Une cinquième catégorie de personnes insiste sur la bienfaisance de Dieu et ignore sa justice, se disant : « Quoi que nous fassions, Dieu est miséricordieux. » Ils ne considèrent pas que, bien que Dieu soit miséricordieux, des milliers d’êtres humains périssent misérablement de faim et de maladie. Ils savent que quiconque désire gagner sa vie, s’enrichir ou s’instruire ne doit pas se contenter de dire : « Dieu est miséricordieux », mais doit faire des efforts. Bien que le Coran dise : « Le soutien de toute créature vivante vient de Dieu », il est également écrit : « L’homme n’obtient rien sans effort. » En réalité, un tel enseignement vient en réalité du diable, et ces personnes ne parlent qu’avec leurs lèvres et non avec leur cœur.

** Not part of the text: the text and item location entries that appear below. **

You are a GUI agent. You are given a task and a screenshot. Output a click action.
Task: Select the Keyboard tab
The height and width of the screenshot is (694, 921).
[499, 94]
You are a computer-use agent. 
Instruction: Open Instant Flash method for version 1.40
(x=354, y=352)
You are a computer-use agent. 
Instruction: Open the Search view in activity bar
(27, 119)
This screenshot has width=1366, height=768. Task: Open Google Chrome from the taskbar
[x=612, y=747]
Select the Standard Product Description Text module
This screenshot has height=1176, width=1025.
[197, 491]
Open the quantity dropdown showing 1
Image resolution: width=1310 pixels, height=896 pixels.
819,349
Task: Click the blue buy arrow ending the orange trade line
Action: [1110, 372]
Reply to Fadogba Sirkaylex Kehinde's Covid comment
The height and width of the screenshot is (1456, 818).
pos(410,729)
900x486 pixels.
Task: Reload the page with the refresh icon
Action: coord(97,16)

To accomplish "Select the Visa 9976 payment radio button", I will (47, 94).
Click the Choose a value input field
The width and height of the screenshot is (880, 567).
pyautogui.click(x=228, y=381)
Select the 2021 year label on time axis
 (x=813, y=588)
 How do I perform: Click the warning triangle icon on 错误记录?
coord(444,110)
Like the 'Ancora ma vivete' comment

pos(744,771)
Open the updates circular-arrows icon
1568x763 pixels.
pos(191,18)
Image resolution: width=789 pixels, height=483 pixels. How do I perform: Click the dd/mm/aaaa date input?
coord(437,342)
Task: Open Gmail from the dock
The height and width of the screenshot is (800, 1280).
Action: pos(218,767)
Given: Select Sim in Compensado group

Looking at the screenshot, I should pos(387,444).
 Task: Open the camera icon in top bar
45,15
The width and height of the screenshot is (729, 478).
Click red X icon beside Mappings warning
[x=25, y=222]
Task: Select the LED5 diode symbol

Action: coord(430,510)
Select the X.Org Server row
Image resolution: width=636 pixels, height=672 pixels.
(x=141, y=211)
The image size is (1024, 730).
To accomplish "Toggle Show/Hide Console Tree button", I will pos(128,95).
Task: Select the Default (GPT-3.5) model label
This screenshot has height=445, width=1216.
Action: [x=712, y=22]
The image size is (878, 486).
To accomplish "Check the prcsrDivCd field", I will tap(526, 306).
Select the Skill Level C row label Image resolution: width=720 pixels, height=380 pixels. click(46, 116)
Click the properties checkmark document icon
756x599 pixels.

Une sixième catégorie prétend avoir atteint un tel degré de sainteté que le péché ne peut les affecter. Pourtant, si vous traitez l’un d’entre eux avec mépris, il vous en voudra pendant des années, et si l’un d’eux est privé d’une seule bouchée de nourriture qu’il [p. 46] estime lui être due, le monde entier lui paraîtra sombre et étroit. Même si l’un d’entre eux parvient à vaincre ses passions, il n’a pas le droit de prétendre cela, car les prophètes, les plus hauts dignitaires de l’humanité, confessaient et déploraient constamment leurs péchés. Certains d’entre eux avaient une telle crainte du péché qu’ils s’abstenaient même de choses licites ; ainsi, on raconte que le Prophète, un jour, lorsqu’on lui apporta une datte, ne voulut pas la manger, car il n’était pas sûr qu’elle ait été licite. Tandis que ces libertins avalent des litres de vin et prétendent (je frémis en écrivant) être supérieurs au Prophète dont la sainteté a été mise en danger par une datte, alors que la leur n’est pas affectée par tout ce vin ! Ils méritent sûrement que le diable les entraîne vers la perdition. Les vrais saints savent que celui qui ne maîtrise pas ses appétits ne mérite pas le nom d’homme, et que le vrai musulman est celui qui reconnaîtra joyeusement [p. 47] les limites imposées par la Loi. Celui qui s’efforce, sous quelque prétexte que ce soit, d’ignorer ses obligations est certainement sous l’influence satanique, et il faut lui parler, non pas avec une plume, mais avec une épée. Ces pseudo-mystiques prétendent parfois être noyés dans une mer d’émerveillement, mais si vous leur demandez ce qui les étonne, ils ne le savent pas. On devrait leur dire de s’étonner autant qu’ils le souhaitent, mais en même temps de se rappeler que le Tout-Puissant est leur Créateur et qu’ils sont Ses serviteurs.